- WORK TO COMPLETE:
1. In the interview excerpt, which instrument does the speaker associate with country sounds?
2. Extract the interview excerpt verbatim from "Exactly. The piece" to "into, you know.".

- PASSAGE GIVEN:
>>>>>

Well, this whole illusion about progress—we can’t even fool ourselves about it anymore. How do we consider ourselves to be moving forward if we can’t treat people any better than [we did] thousands of years ago? Technology will go where it’s gonna go, but it’s not making us better people. That’s very clear. So what is progress, and can we actually achieve it? I guess that’s where this piece is really rooted. And that’s something that I became obsessed with when I started with the Octavia Butler work. And it hasn’t quite let me go yet. As time goes on, I just feel stronger and stronger about it. And what I would like to do with the concept is, hopefully, share these questions with other people.

A lot of the songs seem split down the middle. “Dance of Many Hands” has these beautiful, complementary wind-instrument melodies gliding over a swing groove, before turning more aggressive. “Listening Embrace” has a tense opening that leads to one of your brightest-sounding solos, over electric guitar picking. Is that diversity of sound coming from the same conflicts you identify, in some of the lyrics that come toward the album’s finale?

Exactly. The piece is really about finding the best of each [tradition] because we have Earth-based cultures that have been really amazing at developing a high level of human cooperation and partnership, in harmony with the planet. And we have all this advanced technological stuff that has been oriented more to financial gain. So, how do we bring the best of these two different ways of being together? What would a technologically-advanced society in harmony with nature look like? And because the piece explores colliding dualities, I’ve got those different musical languages coming in, too: the African-American expression and Japanese expression. Country sounds, with the banjo, versus more urban sounds. There’s a lot more to get into, you know.

<<<<<

- PROVIDED MATERIAL:
>>>>>

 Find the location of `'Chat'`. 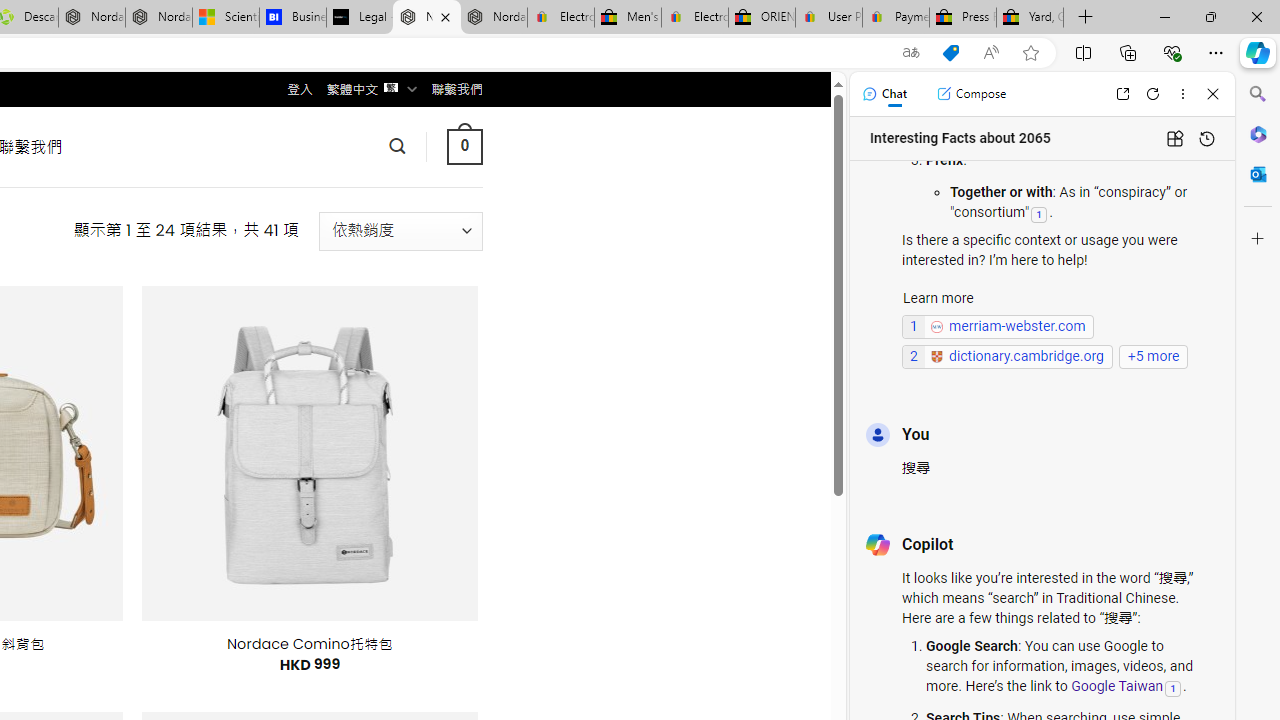

'Chat' is located at coordinates (883, 93).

<<<<<

- RESULTS FOR EACH TASK:
1. The banjo.

2.
Exactly. The piece is really about finding the best of each [tradition] because we have Earth-based cultures that have been really amazing at developing a high level of human cooperation and partnership, in harmony with the planet. And we have all this advanced technological stuff that has been oriented more to financial gain. So, how do we bring the best of these two different ways of being together? What would a technologically-advanced society in harmony with nature look like? And because the piece explores colliding dualities, I’ve got those different musical languages coming in, too: the African-American expression and Japanese expression. Country sounds, with the banjo, versus more urban sounds. There’s a lot more to get into, you know.